- **YOUR INSTRUCTIONS**
Copy exactly the lines of the records below, and only those lines, beginning with the line that contains "You are a computer-use agent. This" and ending with the line that contains "This screenshot has width=700, height=466.".

- **DATA TO EXAMINE**
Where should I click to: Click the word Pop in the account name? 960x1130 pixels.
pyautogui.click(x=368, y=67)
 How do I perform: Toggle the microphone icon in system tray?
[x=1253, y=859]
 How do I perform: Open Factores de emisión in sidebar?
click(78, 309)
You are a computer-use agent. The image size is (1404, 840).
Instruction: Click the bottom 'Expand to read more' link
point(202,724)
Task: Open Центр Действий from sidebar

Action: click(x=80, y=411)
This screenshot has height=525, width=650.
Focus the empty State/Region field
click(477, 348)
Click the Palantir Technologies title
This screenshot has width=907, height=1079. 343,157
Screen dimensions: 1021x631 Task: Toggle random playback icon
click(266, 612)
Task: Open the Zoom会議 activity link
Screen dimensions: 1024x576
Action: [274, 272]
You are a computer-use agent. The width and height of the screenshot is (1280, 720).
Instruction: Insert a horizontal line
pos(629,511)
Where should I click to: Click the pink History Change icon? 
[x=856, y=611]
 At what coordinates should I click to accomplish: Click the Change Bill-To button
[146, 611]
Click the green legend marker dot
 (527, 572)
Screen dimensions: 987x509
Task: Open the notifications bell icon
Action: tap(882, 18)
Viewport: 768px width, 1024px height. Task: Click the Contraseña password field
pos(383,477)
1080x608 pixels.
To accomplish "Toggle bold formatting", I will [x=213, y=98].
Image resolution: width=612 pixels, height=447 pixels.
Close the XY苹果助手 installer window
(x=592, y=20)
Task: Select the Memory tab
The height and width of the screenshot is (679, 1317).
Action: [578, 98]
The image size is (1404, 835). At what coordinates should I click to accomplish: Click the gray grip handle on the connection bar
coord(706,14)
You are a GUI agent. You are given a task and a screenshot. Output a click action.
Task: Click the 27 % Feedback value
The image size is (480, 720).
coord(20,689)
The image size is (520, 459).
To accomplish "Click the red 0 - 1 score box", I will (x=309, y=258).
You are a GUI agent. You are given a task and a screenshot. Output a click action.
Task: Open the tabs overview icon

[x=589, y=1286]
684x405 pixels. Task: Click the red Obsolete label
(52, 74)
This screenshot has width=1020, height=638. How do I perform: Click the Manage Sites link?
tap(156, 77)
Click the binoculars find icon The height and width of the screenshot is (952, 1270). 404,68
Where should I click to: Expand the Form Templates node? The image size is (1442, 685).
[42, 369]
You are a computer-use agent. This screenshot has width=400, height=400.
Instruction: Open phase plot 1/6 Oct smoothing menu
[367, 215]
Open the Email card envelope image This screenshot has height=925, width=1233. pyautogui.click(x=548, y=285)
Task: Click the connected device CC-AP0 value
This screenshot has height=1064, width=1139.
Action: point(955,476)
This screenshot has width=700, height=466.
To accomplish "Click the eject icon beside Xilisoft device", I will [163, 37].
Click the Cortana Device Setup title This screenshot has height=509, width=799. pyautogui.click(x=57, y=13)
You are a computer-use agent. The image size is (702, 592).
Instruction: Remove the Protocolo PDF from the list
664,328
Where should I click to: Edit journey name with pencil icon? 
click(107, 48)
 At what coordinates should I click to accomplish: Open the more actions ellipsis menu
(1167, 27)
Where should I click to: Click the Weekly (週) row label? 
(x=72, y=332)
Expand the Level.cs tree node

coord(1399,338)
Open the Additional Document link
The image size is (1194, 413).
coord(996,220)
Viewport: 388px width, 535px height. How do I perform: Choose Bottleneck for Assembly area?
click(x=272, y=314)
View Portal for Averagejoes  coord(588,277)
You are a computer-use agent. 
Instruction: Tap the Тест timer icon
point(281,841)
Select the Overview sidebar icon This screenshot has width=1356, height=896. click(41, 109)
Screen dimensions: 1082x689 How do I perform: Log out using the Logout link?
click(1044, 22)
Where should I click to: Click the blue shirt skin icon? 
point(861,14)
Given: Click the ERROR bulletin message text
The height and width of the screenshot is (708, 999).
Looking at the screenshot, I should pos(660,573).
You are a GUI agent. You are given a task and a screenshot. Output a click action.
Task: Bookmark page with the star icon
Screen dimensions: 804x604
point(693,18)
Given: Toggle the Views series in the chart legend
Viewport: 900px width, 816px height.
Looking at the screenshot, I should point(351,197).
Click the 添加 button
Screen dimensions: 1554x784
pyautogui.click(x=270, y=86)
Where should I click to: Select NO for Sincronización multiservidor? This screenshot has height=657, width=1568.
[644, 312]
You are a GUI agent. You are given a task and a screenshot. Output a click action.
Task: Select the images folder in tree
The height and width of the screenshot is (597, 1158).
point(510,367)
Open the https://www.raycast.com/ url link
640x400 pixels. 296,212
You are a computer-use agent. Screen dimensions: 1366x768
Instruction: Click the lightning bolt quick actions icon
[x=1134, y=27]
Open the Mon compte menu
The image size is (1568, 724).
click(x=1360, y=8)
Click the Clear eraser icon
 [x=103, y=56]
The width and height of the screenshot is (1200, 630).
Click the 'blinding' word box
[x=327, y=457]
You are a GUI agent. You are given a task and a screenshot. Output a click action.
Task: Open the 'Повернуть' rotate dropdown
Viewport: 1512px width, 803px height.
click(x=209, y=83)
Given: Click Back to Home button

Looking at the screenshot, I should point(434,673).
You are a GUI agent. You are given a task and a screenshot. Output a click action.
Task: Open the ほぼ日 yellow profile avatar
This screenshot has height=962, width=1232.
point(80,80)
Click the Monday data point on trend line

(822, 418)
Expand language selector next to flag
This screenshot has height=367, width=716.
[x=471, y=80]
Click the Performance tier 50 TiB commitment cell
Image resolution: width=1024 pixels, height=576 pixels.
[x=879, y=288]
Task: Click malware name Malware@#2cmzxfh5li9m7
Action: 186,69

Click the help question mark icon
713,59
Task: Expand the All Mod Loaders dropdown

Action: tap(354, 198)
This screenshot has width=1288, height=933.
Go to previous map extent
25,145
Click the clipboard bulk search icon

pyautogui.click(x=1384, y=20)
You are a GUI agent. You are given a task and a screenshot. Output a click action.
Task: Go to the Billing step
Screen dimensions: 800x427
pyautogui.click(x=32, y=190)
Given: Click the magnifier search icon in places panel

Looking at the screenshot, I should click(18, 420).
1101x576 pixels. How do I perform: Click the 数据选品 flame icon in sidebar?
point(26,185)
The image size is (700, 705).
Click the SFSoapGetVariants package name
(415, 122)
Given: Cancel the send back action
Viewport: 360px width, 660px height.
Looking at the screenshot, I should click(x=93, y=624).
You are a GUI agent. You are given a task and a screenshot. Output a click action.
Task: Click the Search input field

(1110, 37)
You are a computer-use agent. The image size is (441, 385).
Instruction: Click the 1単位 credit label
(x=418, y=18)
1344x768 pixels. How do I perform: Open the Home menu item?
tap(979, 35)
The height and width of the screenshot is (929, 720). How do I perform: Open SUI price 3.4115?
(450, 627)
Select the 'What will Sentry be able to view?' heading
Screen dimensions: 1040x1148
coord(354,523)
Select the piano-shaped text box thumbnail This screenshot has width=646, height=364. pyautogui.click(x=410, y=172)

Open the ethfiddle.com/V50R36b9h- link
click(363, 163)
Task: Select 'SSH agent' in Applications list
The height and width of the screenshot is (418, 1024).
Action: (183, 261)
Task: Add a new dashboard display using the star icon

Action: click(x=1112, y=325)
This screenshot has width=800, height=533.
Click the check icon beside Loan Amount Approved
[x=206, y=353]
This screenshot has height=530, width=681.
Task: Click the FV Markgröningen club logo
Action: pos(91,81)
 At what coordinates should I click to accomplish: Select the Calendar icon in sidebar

- **SOLUTION TO THIS PROBLEM**
You are a computer-use agent. This screenshot has width=400, height=400.
Instruction: Open phase plot 1/6 Oct smoothing menu
[367, 215]
Open the Email card envelope image This screenshot has height=925, width=1233. pyautogui.click(x=548, y=285)
Task: Click the connected device CC-AP0 value
This screenshot has height=1064, width=1139.
Action: point(955,476)
This screenshot has width=700, height=466.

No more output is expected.